Back in August, Google announced that it was teaming up with nonprofit Foundation for a Sustainable Amazon to map a small section of the massive Rio Negro river (tributary of the Amazon) near Manaus. As expected, it took quite a while, but the results are now available for you to play with.
The area they covered is a sort of inlet west of Manaus and the coastline northwards from there. The idea is apparently just to provide a way for people to see what it’s like there without hopping on a plane and chartering a boat. The project resulted in 50,000 still pictures, which have been stitched into 50km of shore, forest, and village for your Street Viewing pleasure.

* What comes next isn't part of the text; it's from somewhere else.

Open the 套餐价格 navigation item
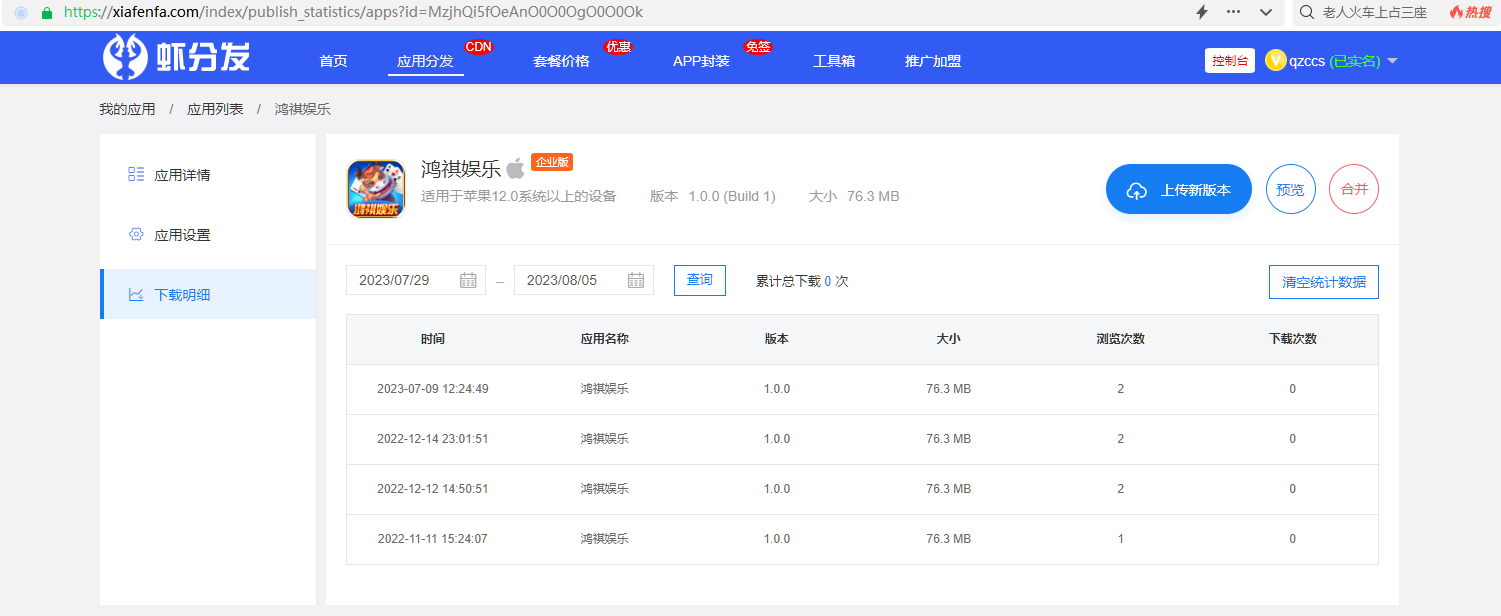pyautogui.click(x=561, y=61)
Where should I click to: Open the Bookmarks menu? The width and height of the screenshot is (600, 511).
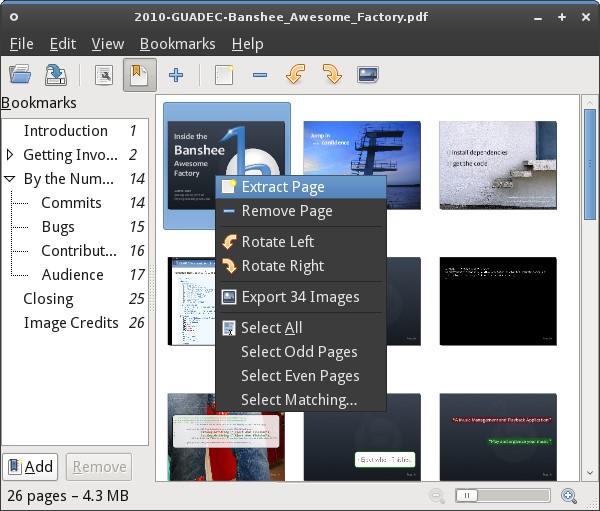(x=177, y=44)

Considering the time and effort required, it’s amazing how small the patch of coverage really is, in comparison with the vastness of the Amazon. They say that the age of discovery is over, and in a way it is, but it’ll be a long time before you can wander freely in the jungle or all over Antarctica in any kind of detail.

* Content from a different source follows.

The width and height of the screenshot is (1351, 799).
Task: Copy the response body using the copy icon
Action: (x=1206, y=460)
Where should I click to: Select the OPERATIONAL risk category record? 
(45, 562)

This trip probably worked as a sort of proving ground for Google’s street view equipment, as well. They left a bunch with the locals, but presumably they already learned much from how it fared during the Apocalypse Now-esque process of capturing nature in a fairly raw form. Who knows? Maybe they’ll be sending out teams or robots all over the world in a few years.
The Google blog post has a lot of highlights for you to check out if you’re interested. Predictably, something landed on the camera assembly at one point, and there are probably a few other Easter eggs to be found if you’re thorough.